Richard Roeper gave the film a grade of D−, stating that "the writing is horrible, the direction is clunky, the special effects are not special [and] the acting is so wooden you could make a basketball court out of it. Everything about this film feels forced and overwrought. With all due respect: Oh. My. God."

On her ½ star review of the film, Linda Barnard from the Toronto Star writes, "The tantalizing prospect that this could have been a camp set-up of the Snakes on a Plane or Sharknado ilk pops up as Left Behind starts to echo 1970s flight deck-driven disaster films—and the parodies that followed. No such luck. Armstrong appears humourlessly earnest about his task. Score one for Satan."

Christian film critics were critical of Left Behind. Paul Chambers from MovieChambers.com begins his scathing review with, "There are millions of Christians with average or above-average intelligence. I'd like to think that I'm one of them. So, what possessed the makers of Left Behind to produce such an ignorant piece of garbage that's easily one of the worst films of 2014, if not all-time?"

Evangelical Christian magazine Christianity Today criticized the film, saying, "Left Behind is not a Christian movie, whatever 'Christian Movie' could even possibly mean. In fact, most Christians within the world of the movie—whether the street-preacher lady at the airport or Rayford Steele's wife—are portrayed as insistent, crazy, delusional, or at the very least just really annoying.

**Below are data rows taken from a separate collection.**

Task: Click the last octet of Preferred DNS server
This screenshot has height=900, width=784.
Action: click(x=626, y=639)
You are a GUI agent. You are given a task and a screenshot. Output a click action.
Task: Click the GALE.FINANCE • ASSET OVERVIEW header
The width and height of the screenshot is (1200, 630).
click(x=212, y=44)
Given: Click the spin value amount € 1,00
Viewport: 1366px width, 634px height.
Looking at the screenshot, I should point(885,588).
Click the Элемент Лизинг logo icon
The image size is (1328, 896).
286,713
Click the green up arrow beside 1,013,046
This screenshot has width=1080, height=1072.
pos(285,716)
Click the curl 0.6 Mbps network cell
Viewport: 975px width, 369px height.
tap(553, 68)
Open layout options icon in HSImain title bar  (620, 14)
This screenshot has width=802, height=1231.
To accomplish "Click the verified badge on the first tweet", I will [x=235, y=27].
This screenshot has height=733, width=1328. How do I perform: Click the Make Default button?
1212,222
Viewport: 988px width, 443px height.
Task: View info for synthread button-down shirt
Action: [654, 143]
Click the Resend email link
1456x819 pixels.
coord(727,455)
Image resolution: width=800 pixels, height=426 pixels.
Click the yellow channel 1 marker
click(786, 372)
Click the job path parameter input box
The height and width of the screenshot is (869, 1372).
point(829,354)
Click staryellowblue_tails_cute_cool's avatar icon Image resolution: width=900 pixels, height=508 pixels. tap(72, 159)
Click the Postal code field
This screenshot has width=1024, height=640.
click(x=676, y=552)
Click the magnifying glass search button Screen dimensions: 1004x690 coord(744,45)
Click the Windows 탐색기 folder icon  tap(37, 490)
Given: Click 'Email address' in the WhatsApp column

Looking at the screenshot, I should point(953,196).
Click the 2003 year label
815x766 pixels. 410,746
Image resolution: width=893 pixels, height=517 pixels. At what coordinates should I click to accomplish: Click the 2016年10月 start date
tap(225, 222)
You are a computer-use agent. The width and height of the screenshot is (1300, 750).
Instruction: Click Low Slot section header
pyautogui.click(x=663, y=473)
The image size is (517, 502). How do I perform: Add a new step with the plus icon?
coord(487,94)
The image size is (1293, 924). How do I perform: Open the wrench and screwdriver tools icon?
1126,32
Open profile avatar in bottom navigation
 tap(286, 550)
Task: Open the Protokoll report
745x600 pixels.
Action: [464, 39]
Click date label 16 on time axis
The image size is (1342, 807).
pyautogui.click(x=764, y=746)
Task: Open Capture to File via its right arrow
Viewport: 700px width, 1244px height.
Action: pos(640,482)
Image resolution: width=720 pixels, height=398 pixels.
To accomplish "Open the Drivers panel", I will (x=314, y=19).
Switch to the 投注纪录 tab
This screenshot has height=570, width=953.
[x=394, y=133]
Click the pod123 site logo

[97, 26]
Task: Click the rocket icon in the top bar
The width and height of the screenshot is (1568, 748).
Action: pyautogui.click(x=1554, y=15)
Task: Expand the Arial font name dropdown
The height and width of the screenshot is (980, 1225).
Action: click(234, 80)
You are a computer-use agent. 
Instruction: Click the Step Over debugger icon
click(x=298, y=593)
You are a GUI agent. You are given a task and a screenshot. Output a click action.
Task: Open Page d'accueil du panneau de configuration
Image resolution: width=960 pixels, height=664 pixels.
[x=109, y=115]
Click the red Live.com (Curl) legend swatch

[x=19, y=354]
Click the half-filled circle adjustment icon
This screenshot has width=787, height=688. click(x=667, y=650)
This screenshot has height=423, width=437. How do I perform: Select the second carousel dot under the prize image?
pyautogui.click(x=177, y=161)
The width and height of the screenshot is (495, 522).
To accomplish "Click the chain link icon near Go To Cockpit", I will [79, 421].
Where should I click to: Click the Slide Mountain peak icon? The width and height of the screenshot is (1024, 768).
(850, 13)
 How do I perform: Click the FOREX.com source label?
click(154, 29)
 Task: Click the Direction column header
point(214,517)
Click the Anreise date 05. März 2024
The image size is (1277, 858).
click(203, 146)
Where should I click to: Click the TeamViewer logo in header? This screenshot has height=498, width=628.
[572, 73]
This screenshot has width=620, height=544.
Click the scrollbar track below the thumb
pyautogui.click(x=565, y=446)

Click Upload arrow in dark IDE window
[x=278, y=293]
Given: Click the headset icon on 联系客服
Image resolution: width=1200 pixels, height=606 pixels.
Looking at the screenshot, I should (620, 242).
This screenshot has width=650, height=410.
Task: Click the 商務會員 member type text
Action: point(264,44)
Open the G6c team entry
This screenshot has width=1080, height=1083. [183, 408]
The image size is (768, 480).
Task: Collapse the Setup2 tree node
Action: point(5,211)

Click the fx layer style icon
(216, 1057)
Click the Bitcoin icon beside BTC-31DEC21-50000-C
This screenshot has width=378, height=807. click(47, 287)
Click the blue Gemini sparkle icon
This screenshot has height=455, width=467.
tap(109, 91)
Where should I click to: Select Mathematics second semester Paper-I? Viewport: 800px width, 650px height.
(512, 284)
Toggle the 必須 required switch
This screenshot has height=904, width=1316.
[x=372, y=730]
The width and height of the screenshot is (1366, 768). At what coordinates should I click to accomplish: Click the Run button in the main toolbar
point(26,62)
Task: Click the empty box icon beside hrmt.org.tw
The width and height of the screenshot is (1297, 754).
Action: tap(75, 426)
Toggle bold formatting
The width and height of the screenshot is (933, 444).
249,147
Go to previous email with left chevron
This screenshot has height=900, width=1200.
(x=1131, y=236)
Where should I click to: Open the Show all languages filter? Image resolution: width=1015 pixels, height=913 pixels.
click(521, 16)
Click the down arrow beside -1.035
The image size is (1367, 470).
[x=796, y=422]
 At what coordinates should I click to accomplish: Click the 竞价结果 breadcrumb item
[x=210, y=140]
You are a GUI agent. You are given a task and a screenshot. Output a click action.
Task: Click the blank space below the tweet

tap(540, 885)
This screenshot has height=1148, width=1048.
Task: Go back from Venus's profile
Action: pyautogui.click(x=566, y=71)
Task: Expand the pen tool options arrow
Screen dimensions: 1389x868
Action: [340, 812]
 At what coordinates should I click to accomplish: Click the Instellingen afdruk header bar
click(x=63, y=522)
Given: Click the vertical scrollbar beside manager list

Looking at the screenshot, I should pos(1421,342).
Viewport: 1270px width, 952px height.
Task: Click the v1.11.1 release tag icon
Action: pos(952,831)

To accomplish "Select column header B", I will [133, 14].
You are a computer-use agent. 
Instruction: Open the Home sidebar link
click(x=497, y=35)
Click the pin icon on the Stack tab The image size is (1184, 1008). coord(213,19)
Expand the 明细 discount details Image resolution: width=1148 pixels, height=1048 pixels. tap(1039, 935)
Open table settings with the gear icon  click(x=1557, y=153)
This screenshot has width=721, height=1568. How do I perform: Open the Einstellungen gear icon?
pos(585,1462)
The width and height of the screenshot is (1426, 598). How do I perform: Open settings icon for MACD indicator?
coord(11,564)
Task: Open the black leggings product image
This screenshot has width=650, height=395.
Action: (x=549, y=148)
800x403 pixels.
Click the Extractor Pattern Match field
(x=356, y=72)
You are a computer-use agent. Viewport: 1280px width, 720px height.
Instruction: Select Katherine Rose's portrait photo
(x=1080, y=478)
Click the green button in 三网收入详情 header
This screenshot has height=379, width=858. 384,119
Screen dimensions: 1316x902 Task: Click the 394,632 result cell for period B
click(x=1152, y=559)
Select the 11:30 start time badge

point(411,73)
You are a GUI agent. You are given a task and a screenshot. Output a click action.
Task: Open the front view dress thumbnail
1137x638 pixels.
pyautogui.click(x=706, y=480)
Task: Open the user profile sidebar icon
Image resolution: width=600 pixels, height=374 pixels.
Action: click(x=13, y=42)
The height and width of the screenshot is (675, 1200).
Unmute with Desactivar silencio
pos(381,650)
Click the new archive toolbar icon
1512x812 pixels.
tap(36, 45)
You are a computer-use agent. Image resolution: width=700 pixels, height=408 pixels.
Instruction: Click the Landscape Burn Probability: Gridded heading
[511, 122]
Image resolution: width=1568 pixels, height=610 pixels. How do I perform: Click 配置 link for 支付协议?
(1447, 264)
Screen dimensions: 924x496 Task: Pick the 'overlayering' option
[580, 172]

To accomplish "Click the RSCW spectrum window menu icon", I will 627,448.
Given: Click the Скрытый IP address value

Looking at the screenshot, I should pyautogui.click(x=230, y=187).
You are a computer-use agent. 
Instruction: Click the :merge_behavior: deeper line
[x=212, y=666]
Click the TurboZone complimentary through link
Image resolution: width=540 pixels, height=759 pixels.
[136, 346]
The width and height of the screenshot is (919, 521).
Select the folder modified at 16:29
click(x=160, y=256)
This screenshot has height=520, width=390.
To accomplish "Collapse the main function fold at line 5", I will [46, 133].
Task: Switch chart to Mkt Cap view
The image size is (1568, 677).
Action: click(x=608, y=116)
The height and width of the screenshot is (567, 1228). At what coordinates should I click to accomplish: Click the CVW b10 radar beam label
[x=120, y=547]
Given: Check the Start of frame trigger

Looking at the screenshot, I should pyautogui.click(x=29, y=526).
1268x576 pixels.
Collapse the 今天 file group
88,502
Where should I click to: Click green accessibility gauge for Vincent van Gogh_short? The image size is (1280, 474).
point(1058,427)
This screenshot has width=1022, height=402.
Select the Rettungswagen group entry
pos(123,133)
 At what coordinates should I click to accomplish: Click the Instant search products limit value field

They want churches to book whole theaters and take their congregations, want it to be a Youth Group event, want magazines like this one to publish Discussion Questions at the end of their reviews—want the system to churn away, all the while netting them cash, without ever having to have cared a shred about actual Christian belief. They want to trick you into caring about the movie. Don't." They also stated that they "tried to give the film zero stars, but our tech system won't allow it."

The film was praised by Tim LaHaye and Jerry Jenkins, the original authors of the Left Behind series. Neither liked the 2000 version, and LaHaye filed suit against it for breach of contract. After watching an early screening of the film, LaHaye said, "It is the best movie I have ever seen on the rapture", while Jenkins said, "I believe it does justice to the novel and will renew interest in the entire series." When asked if it was good, Jenkins said, "It's better than good."

=== Awards ===
Left Behind was nominated for three Razzies at the 35th Golden Raspberry Awards, for Worst Picture, Worst Screenplay, and Worst Actor for Nicolas Cage. It lost in all three categories to Saving Christmas, starring Kirk Cameron, who coincidentally starred in the original Left Behind film franchise.

== Sequel and spin-off ==
In November 2021, LaLonde announced the beginning of production on Left Behind: Rise of the Antichrist, with Kevin Sorbo directing and replacing Nicolas Cage as Rayford Steele along with other roles being recast entirely. The film is set six months after the events of the 2014 film. The film was released in theaters on January 26, 2023.

Vanished – Left Behind: Next Generation, a spin-off film based on the spin-off book series Left Behind: The Kids released on September 28, 2016, which was not connected to the reboot films. The film was produced by Tim LaHaye's grandson, Randy LaHaye and was well received by the book author.